Questa “pesca” è chiamata “Grindadráp”, parola faroese tradotta come “caccia alle balene”, ma che in realtà significa proprio “mattanza”: gli animali – che per la precisione sono globicefali, una particolare specie di cetacei molti simili ai delfini, classificati come “rigorosamente protetti” dalla Convenzione per la Conservazione della natura e degli habitat naturali – vengono accerchiati e poi letteralmente sgozzati con arpioni e lame affilate. 
È ora di dire basta a questa tradizione inutile e crudele. Le Isole Faroe, attraverso la Danimarca, ricevono peraltro sussidi dall’Europa e non è accettabile che nonostante le leggi e le convenzioni europee che vietano pratiche di questo tipo la Grindadráp continui a svolgersi.
L’Italia si è sempre espressa in tutte le sede internazionali contro la caccia alle balene e per la difesa di grandi cetacei. L’Ambasciatore italiano a Tokyo ha più volte inoltrato protesta formale presso il governo giapponese per la orribile mattanza dei delfini nella baia di Taiji nel sud dell’arcipelago nipponico.

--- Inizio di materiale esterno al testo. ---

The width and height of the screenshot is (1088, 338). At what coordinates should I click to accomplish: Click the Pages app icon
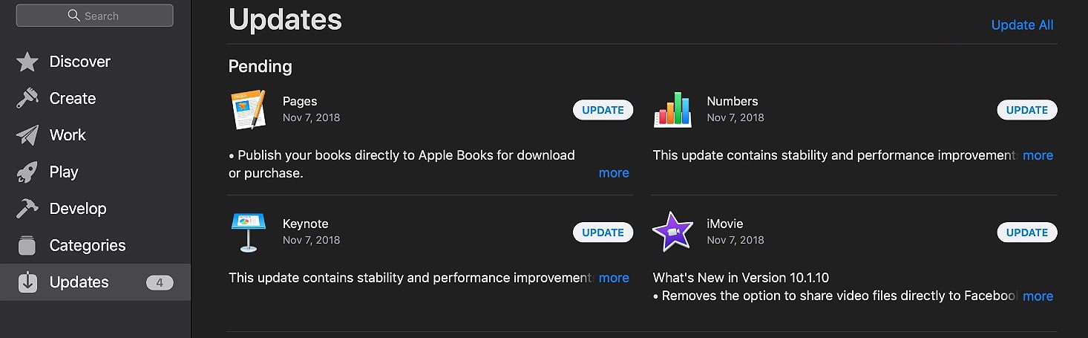click(248, 110)
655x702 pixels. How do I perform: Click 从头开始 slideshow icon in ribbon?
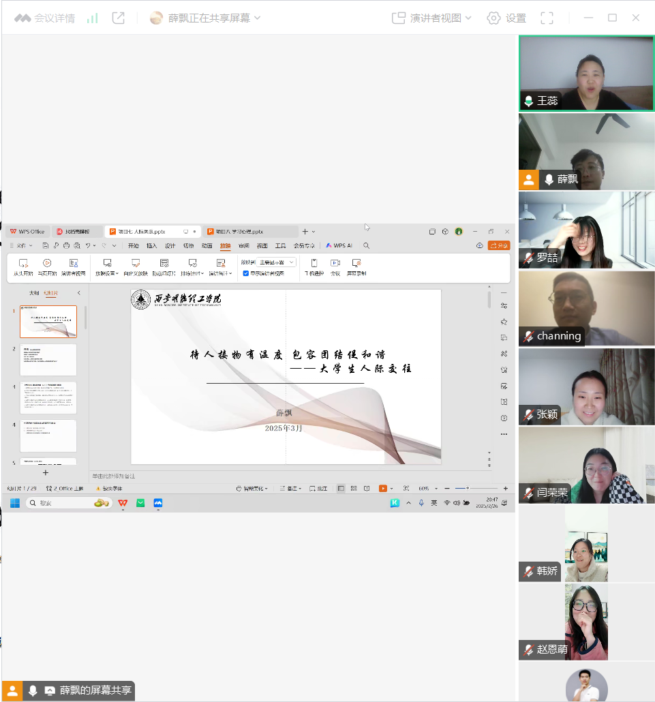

Chiediamo quindi all’Ambasciatore italiano presso il Regno di Danimarca, competente anche per le Isole Faroe, di impegnarsi per un intervento presso il governo autonomo delle Isole Faroe per rappresentare le posizioni italiane in materia di difesa dei cetacei e anche la richiesta di tanti cittadini italiani di abolire questa mattanza: una strage che contrasta con le scelte internazionali di tutela della biodiversità marina e con la crescente opposizione delle opinioni pubbliche mondiali verso pratiche crudeli.